**Provided text:**
——

Saliency-R1: Incentivizing Unified Saliency Reasoning Capability in MLLM with Confidence-Guided Reinforcement Learning
Long Li, Shuichen Ji, Ziyang Luo, Zhihui Li, Dingwen Zhang, Junwei Han, Nian Liu
TL;DR
Saliency-R1 addresses the gap in saliency reasoning for multimodal LLMs by unifying Salient Object Detection, Salient Instance Segmentation, and Co-salient Object Detection under a single framework that uses a structured textual interface with <rg> and <ins> tags. It pairs a two-stage training pipeline (Supervised Fine-Tuning and Confidence-Guided Policy Optimization) with a novel per-sample reward signal A = r - c, enabling confidence-aware, single-sample reinforcement learning and reducing overhead relative to GRPO. A dedicated referring segmenter (EVF-SAM) parses CoT-derived expressions to produce task-specific masks, while task-adaptive rewards and strict formatting ensure coherent, parseable reasoning outputs. Across nine standard benchmarks, Saliency-R1 matches or surpasses robust MLLMs and task-specific methods, validating unified saliency reasoning and offering practical impact for integrated vision-language systems.

——

Please resume the Saliency-R1 summary from the point where it stops. The lines that come next have no connection to the Saliency-R1 summary.

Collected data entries
——

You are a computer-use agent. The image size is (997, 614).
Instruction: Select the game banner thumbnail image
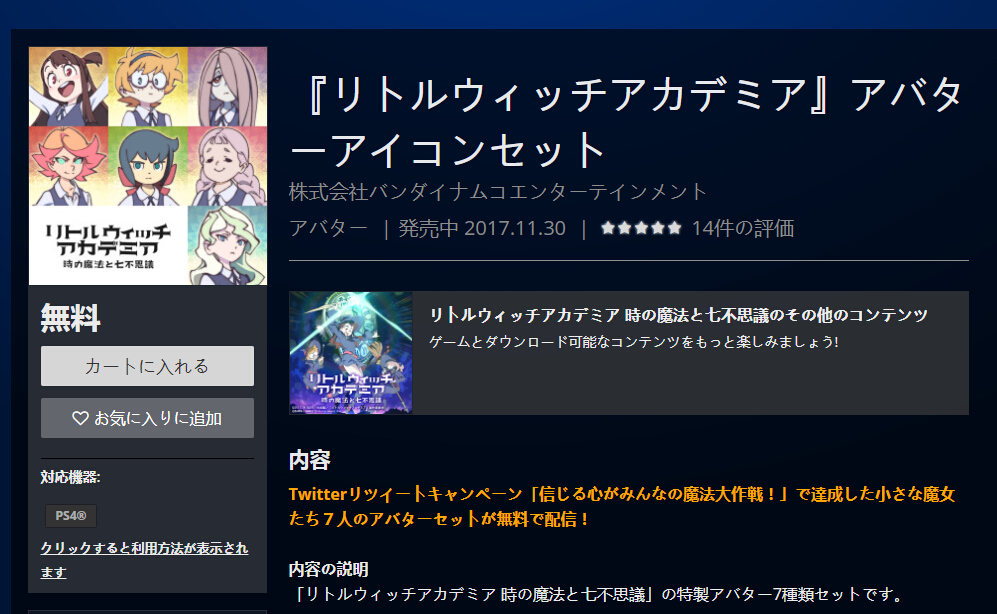tap(350, 353)
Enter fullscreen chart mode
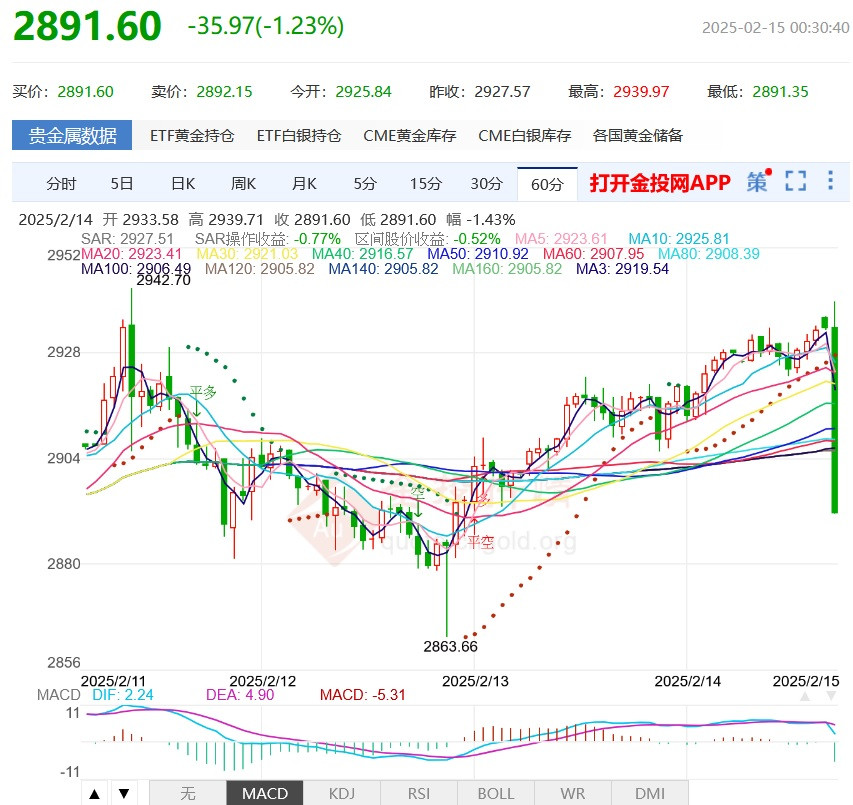This screenshot has width=853, height=805. [795, 182]
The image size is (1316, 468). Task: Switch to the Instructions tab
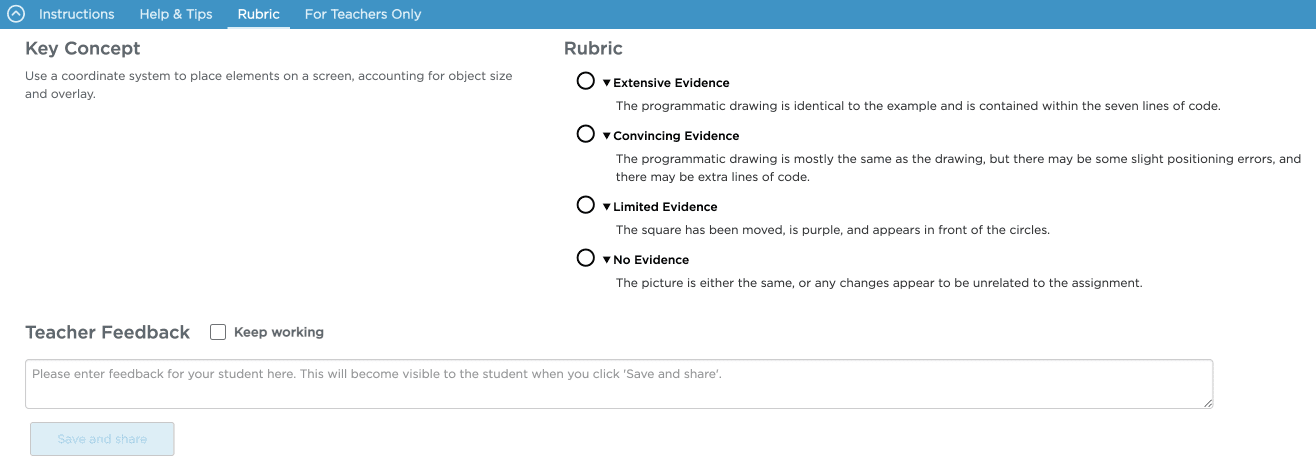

——

**Reply to the task:**
Abstract
Although multimodal large language models (MLLMs) excel in high-level vision-language reasoning, they lack inherent awareness of visual saliency, making it difficult to identify key visual elements. To bridge this gap, we propose Saliency-R1, the first unified MLLM framework that jointly tackles three representative and heterogeneous saliency tasks: Salient Object Detection (SOD), Salient Instance Segmentation (SIS), and Co-salient Object Detection (CoSOD), enhancing the model's capacity for saliency reasoning. We introduce a textual interface with structured tags (<rg>, <ins>) to encode region- and instance-level referring expressions, enabling a single referring segmenter to produce task-appropriate masks. To train the MLLM efficiently, we propose Confidence-Guided Policy Optimization (CGPO), a novel single-sample reinforcement learning algorithm. CGPO improves on GRPO by replacing group-normalized advantages with a per-sample signal based on reward-confidence discrepancy, thereby reducing computational waste, mitigating signal dilution, and lowering training overhead. Our model exceeds or matches the performance of robust open/closed-source MLLMs and specialized state-of-the-art methods across all three tasks, demonstrating the efficacy of our framework in saliency reasoning.